Applicable Legislation

  1. Section 136 of the Road Transport (General) Act is in the following relevant terms:

"(1) An authorised officer may ... direct:
(a) the driver of a vehicle or combination to stop the vehicle or combination ...
(2) A direction to stop a vehicle or combination may require that it be stopped without delay, or that it be stopped at the nearest place for it to be safely stopped as indicated by the officer.
...
(5) A person is guilty of an offence if:
(a) the person is subject to an operative direction under subsection (1), and
(b) the person engages in conduct that results in a contravention of the direction.
(6) In this section:
stop a vehicle or combination means to stop the vehicle or combination and keep it stationary."
  1. The terms of s 140 of the Act permit a direction of the kind contained in s 136 to be given to a driver orally; by means of a sign or signal, whether electronic or otherwise; or in any other manner.
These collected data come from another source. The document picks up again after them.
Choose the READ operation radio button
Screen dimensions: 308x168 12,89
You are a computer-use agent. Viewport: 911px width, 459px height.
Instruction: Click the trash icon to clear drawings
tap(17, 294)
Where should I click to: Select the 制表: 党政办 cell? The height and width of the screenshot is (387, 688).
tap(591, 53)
  1. In addition, the provisions of the Road Transport (Mass, Loading and Access) Regulation 2005 are relevant. This Regulation is made pursuant to the regulation making powers set out in s 10(1) of the Act.
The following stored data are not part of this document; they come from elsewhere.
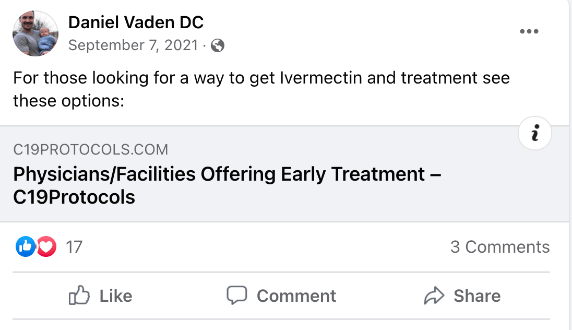
Task: Click the public globe privacy icon
Action: click(x=218, y=45)
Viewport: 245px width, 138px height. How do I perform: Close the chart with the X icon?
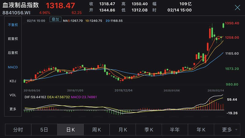(x=237, y=8)
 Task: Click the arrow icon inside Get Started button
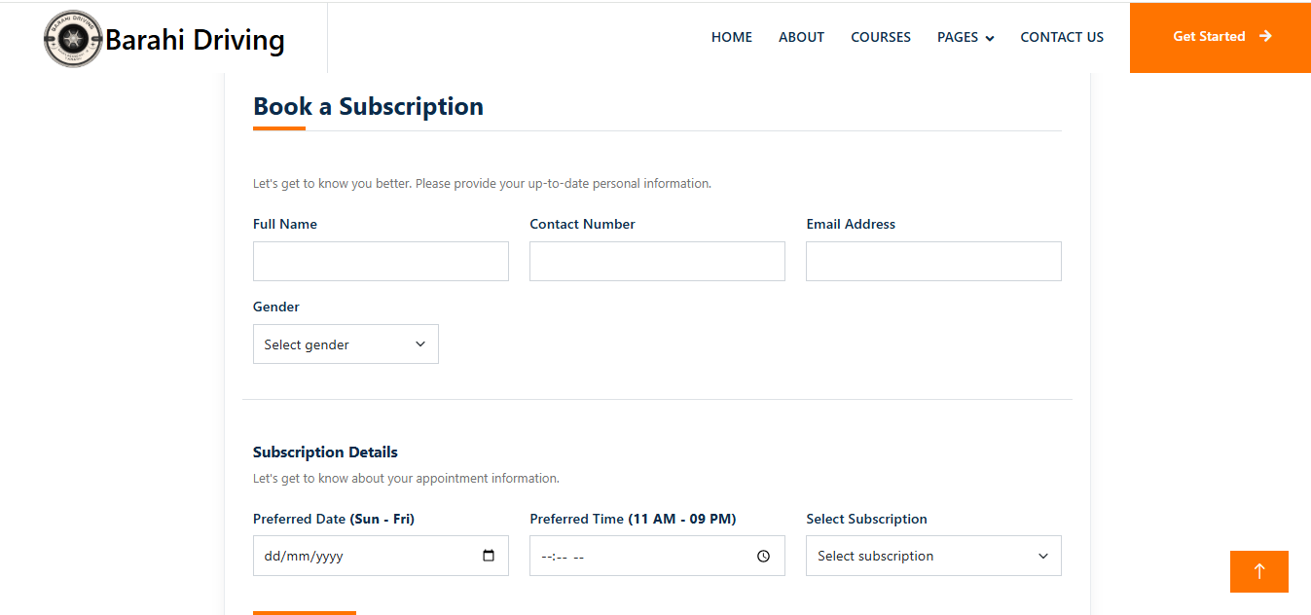click(x=1266, y=36)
  1. Regulation 63 of those regulations refers to the exercise of functions or powers by an authorised officer, which are set out in Division 2 of Part 4.2 of the Act. Section 136 and s 140 fall within that Division.

  1. Regulation 63(4) is in the following terms:

"An authorised officer may also direct the driver of a vehicle to stop by clearly displaying a notice displaying the words 'DIVERT TO HEAVY VEHICLE CHECKING STATION', 'DIVERT TO CHECKING STATION' or similar words."
  1. Regulation 63(5) notes that a direction of the kind to which I have just referred is taken not to have been given if there is displayed in or in the vicinity of such a notice the word "closed". There is no suggestion in this case that the word "closed" was displayed.
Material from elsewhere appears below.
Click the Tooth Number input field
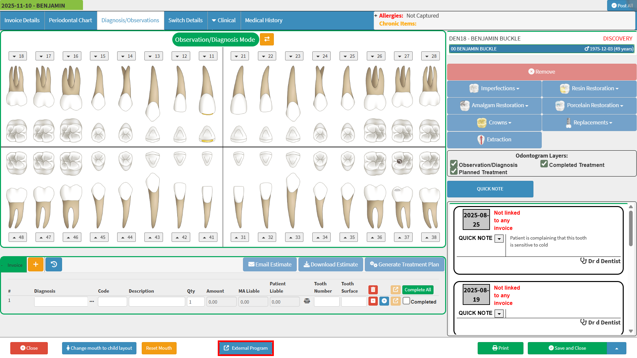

  1. For completeness, I note that reg 63(6) permits a notice to indicate a GVM mass limit of vehicles to which the notice applies. The notice in this case applied to vehicles over 8 tonnes GVM.

Discernment

  1. In this Court, the RMS argues that the words set out on the sign to which I have earlier made reference, namely "HEAVY VEHICLE CHECKING STATION 1 km. VEHICLES OVER 8 TONNES GVM MUST ENTER", are words which are similar words to the specific words set out in reg 63(4), which is set out at [17] above.

  1. It is to be observed that the effect of the words in reg 63(4) is to require a vehicle to leave the road upon which it is travelling and enter a checking station. That is the plain English meaning of the words "divert to". The sign in this case indicated the presence at a distance of 1 kilometre of a Heavy Vehicle Checking Station and then used the phrase "VEHICLES OVER 8 TONNES GVM MUST ENTER".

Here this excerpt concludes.